I'm going to throw a dart and say we're talking about not 10's but 100's of trillions of pure USD. Not counting the impact in human costs. That's the problem.

Comment Re:4.5GW not that much (Score 1) 257

Barely enough to supply power to Ireland To really make a difference it would need to be about 450GW

You make it sound like that's not an accomplishment? An entire country on one power plant? If that's not making a difference you're not thinking about this in the right mindset.

Anyway, I wonder if anyone has attempted in doing some math on supply & demand for fossil fuels. Pretending they do *actually* build this thing, maybe another or two, which is a big pretend. How is this going to affect pricing of fossil fuels? What will 5% less demand in Europe correlate to, regarding the prices? 5% in lockstep, or more than 5%? Is it going to retip the balance back in favor of using fossil fuels again? That's gotta be on someone's mind, I just haven't come across any studies or articles on it. I imagine turning it into an competitively romantic tango over the next 50 years of who is cheaper. All the while, falling energy pricing might benefit consumers quite a bit.

Comment Re:I wonder in their research. (Score 1) 430

Dogs are omnivores. They need meat but they do better with a varied diet like us.They love sweet potato for example. However those lunatics who insist their dogs are "vegetarian" are harming their dogs.
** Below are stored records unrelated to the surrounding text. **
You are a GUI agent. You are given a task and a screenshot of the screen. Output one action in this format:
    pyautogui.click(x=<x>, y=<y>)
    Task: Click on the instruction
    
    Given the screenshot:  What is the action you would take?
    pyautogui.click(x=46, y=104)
Dogs also love chocolate? My friend also love heroin, does this makes him a drugavore? Have you ever seen a horse eat a chicken? It's not a simple A, B, or C answer. It has nothing to do with what they enjoy, it's what their bodies are built to do. Some carnivores can eat plant matter and still some get nutrients out of it. Some herbivores can eat flesh and still get some nutrients out of it. Some carnivores are terrible at digesting "herbivore foods", like cats. Some carnivores are better at it than cats, like dogs. But dogs still have teeth built for tearing flesh, short GI tracts, and don't produce amylase. The reality is, mammals have evolved to maximize their capability for survival which means there is always some flexibility to adapt to their environment. That's why things in reality aren't as simple as they were taught in high school biology class. All that being said, can we engineer a specific diet to let a dog survive on a non-meat diet? Possibly. That doesn't make it an omnivore or an herbivore though.

Comment Re:Ok so (Score 1) 430

Ok so, in order to save the plant for their kids, all rational, liberal people will not have kids because it increases their footprint like nothing else and now won't have pets...
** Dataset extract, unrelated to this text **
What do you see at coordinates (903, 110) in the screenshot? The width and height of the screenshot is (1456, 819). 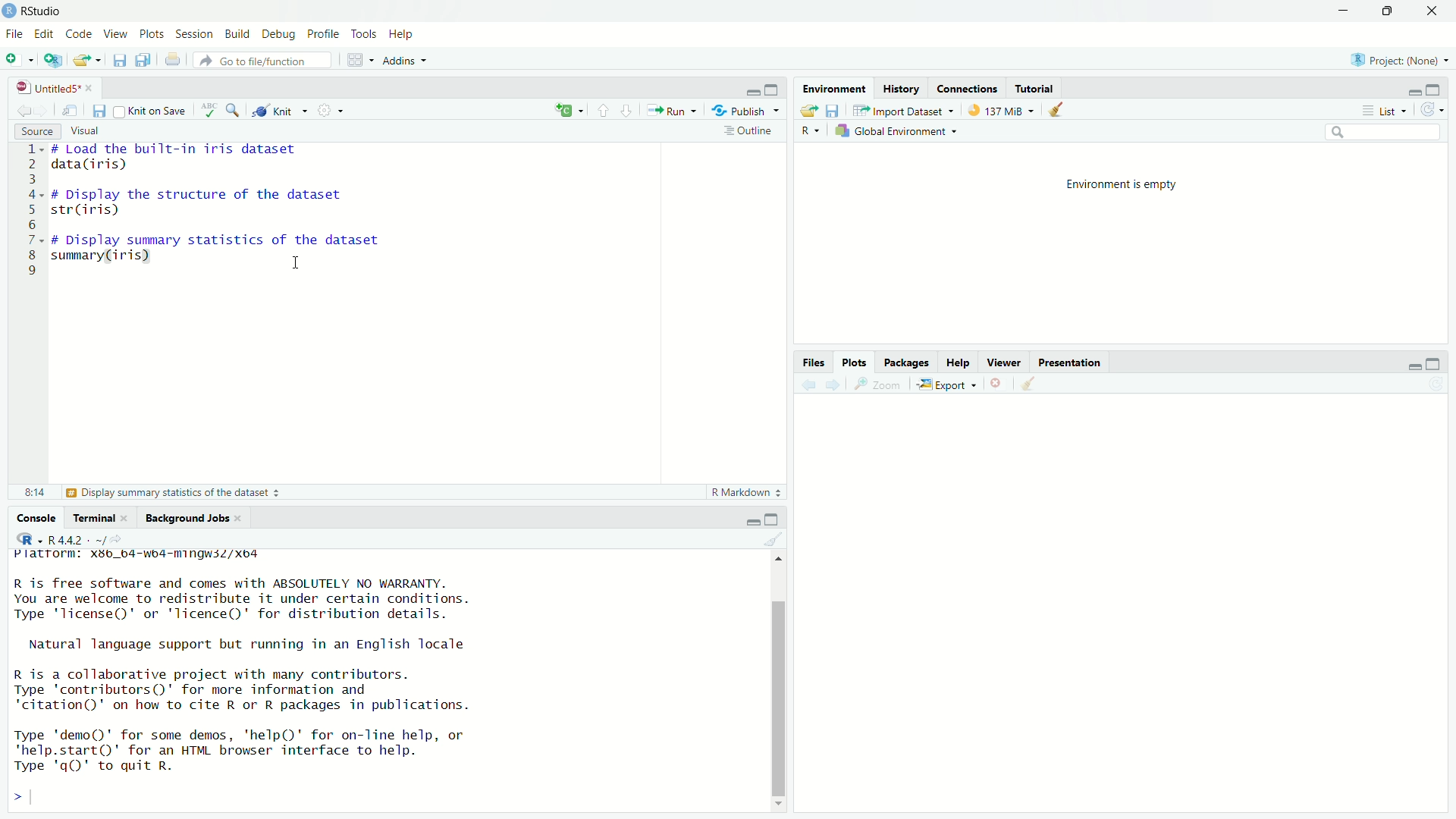 I see `Import Dataset` at bounding box center [903, 110].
I sense an oncoming wave of depression driven suicide attempts culling the herd to make way for Idiocracy.

This is why when I purchased my Prius in 2014 I was also awarded a license to run random people over. It's the fastest way to reduce greenhouse gas emissions!

In all seriousness I highly doubt most rational people (liberal or otherwise) are using the argument of the environment as the reason for not having kids (or fewer kids). This is much, much more controlled by their career, perceived costs, personal self interests (e.g. time and leisure), and environment. So that means idiocracy is still coming! :)

Comment Re:Leftovers (Score 1) 430

Seafood isn't meat? You must be, or were raised, Catholic.

Can't speak for other countries but this language permeates all of the US, certainly not just Catholics (only ~20% of population here). There is often a strong association of meat only coming from mammals. Even sometimes, sometimes, blasphemously even excluding chicken! Heretics. Human language can be such an odd, and very imprecise, thing.

This is why we should all speak in binary moving forward.